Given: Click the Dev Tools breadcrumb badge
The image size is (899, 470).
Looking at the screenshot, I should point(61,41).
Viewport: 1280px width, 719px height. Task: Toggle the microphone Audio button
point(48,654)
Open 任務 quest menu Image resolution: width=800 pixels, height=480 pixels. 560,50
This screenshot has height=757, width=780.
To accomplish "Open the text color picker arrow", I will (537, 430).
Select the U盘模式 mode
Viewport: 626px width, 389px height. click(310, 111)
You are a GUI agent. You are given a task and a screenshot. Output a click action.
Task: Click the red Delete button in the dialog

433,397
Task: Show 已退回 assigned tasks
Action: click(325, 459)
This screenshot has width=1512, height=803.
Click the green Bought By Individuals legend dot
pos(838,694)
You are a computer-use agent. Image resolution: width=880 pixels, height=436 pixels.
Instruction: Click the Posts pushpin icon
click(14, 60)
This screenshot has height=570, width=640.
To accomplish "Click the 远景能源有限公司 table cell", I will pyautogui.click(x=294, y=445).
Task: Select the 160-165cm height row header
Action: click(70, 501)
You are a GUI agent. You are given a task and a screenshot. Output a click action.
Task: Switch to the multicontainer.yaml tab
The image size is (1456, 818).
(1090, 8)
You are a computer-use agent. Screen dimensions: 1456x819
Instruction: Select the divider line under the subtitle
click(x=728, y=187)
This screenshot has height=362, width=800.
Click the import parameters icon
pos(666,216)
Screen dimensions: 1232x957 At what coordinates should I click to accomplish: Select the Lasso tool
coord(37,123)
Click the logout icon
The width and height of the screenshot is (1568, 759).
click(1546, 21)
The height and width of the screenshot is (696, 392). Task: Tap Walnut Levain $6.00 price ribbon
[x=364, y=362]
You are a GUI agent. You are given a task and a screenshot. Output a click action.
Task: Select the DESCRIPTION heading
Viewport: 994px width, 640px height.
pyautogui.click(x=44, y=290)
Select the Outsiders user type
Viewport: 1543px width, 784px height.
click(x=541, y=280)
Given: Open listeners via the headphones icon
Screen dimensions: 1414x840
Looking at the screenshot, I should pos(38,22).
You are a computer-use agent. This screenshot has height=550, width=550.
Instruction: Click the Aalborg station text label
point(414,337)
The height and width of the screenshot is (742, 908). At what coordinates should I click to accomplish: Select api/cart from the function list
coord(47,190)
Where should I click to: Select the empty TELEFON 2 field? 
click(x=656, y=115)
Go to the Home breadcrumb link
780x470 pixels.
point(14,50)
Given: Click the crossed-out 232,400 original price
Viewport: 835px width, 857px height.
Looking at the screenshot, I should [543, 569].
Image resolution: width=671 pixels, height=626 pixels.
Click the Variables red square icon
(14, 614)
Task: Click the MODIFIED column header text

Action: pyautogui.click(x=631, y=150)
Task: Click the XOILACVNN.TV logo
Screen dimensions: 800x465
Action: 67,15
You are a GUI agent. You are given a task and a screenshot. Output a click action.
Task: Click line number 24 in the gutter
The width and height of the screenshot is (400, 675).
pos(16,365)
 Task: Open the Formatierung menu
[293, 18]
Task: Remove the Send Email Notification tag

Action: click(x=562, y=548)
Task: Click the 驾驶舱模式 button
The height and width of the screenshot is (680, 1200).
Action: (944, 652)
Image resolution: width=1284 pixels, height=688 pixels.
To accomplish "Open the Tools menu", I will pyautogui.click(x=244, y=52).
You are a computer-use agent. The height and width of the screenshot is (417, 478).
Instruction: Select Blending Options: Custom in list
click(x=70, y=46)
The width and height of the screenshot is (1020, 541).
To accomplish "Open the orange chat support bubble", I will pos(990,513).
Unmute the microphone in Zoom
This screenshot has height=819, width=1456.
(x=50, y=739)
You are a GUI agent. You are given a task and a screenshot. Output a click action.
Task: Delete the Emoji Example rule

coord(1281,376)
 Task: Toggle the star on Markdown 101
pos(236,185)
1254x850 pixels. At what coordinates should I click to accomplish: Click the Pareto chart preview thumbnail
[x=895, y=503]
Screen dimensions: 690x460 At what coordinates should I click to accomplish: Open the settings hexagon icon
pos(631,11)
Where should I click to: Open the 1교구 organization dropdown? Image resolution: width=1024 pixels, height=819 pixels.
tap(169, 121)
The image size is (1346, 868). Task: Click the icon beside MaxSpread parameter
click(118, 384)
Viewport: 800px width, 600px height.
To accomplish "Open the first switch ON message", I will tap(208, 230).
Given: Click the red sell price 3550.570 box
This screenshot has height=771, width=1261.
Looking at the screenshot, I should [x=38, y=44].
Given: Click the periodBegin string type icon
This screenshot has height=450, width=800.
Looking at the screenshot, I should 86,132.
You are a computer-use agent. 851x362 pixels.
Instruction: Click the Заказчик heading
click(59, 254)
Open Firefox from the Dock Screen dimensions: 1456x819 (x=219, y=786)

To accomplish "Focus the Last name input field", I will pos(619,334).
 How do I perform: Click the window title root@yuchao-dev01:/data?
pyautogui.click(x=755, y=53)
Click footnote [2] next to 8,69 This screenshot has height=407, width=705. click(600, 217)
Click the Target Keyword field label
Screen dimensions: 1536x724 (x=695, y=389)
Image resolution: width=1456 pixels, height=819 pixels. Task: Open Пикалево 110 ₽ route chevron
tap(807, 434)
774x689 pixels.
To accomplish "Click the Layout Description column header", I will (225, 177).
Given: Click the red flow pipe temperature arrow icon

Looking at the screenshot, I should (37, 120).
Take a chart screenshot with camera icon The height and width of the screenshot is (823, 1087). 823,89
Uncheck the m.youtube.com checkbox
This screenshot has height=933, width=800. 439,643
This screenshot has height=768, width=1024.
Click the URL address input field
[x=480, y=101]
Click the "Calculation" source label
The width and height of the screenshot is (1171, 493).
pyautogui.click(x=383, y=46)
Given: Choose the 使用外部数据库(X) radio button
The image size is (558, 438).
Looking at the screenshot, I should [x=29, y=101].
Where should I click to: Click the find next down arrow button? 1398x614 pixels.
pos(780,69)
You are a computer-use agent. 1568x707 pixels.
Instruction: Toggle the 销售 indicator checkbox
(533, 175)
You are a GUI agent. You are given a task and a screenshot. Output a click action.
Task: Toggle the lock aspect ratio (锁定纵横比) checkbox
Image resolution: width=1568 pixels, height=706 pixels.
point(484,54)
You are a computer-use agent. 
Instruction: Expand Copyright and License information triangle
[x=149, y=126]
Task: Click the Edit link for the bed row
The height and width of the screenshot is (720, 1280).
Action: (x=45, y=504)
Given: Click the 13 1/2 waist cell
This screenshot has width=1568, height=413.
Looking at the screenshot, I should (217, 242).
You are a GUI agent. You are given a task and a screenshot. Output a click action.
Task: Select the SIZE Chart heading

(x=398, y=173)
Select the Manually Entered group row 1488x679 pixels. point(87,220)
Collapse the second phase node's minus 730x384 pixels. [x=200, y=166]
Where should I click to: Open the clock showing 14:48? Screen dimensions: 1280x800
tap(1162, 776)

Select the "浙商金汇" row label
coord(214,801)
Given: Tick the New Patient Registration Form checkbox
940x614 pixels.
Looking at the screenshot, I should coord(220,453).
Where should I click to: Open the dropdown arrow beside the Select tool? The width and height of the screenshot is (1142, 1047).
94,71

----------------

— Exercise task —
Express the data above as a Markdown table with columns Row and Line, starting at the line containing "774x689 pixels." and ending at the line containing "This screenshot has height=933, width=800.". Number each row and leave out blank lines.

— Result of the exercise —
| Row | Line |
|---|---|
| 1 | 774x689 pixels. |
| 2 | To accomplish "Click the Layout Description column header", I will (225, 177). |
| 3 | Given: Click the red flow pipe temperature arrow icon |
| 4 | Looking at the screenshot, I should (37, 120). |
| 5 | Take a chart screenshot with camera icon The height and width of the screenshot is (823, 1087). 823,89 |
| 6 | Uncheck the m.youtube.com checkbox |
| 7 | This screenshot has height=933, width=800. 439,643 |